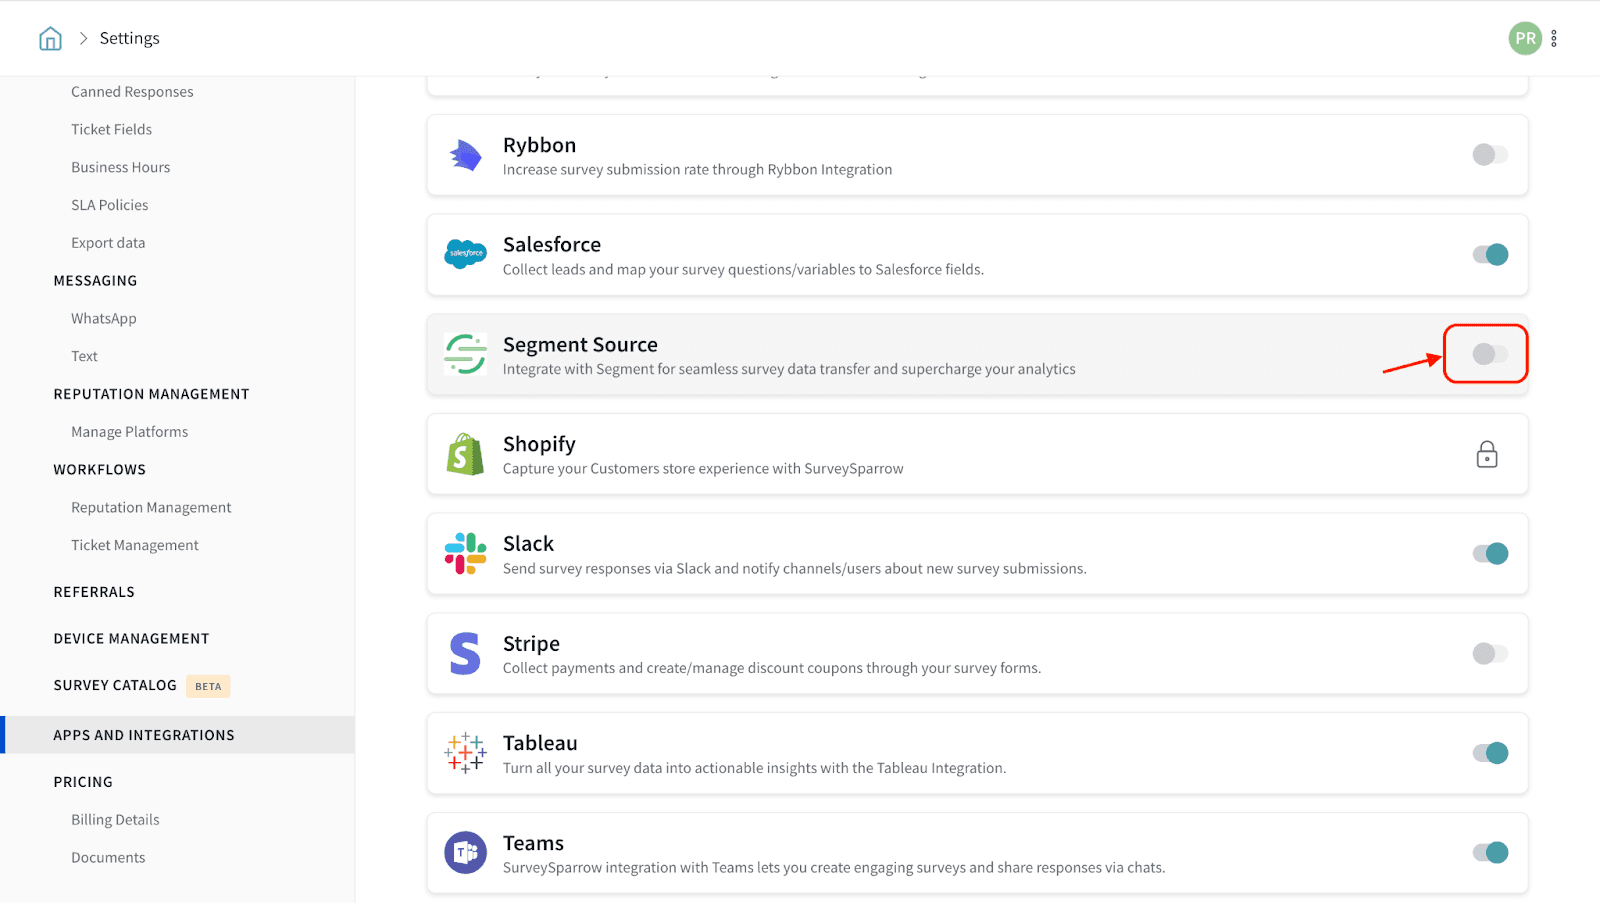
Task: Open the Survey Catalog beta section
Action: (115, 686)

----------

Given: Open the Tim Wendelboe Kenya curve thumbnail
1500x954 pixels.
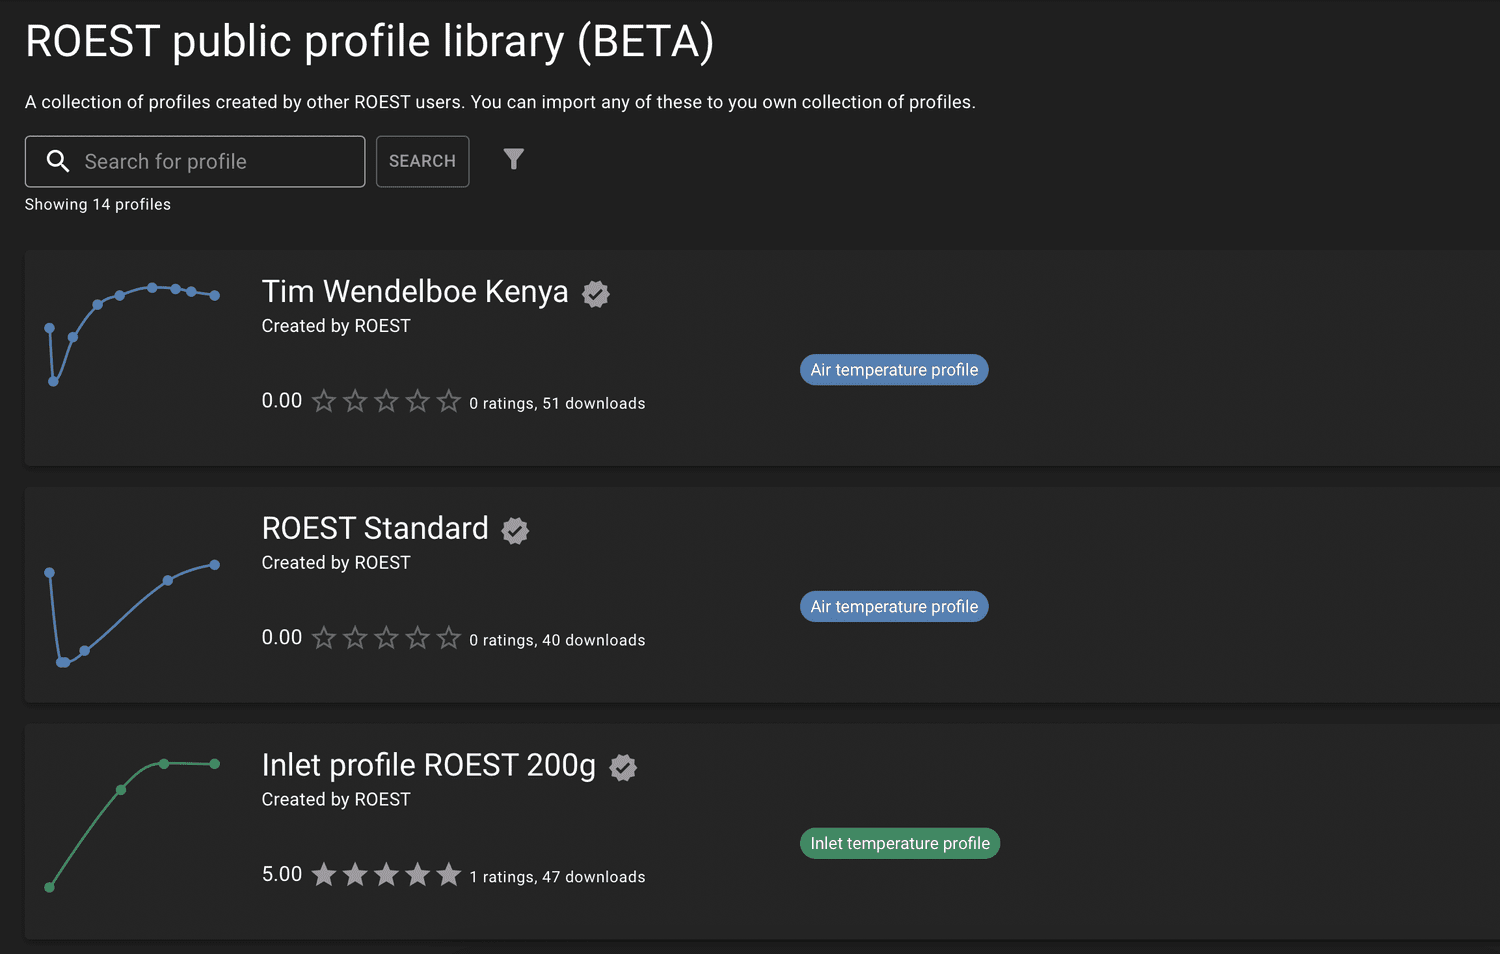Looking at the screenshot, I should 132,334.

----------

→ PROBLEM
Show every line in the entries above that contains the word "Open".

→ SOLUTION FOR THIS TASK
Task: Open the Survey Catalog beta section
Given: Open the Tim Wendelboe Kenya curve thumbnail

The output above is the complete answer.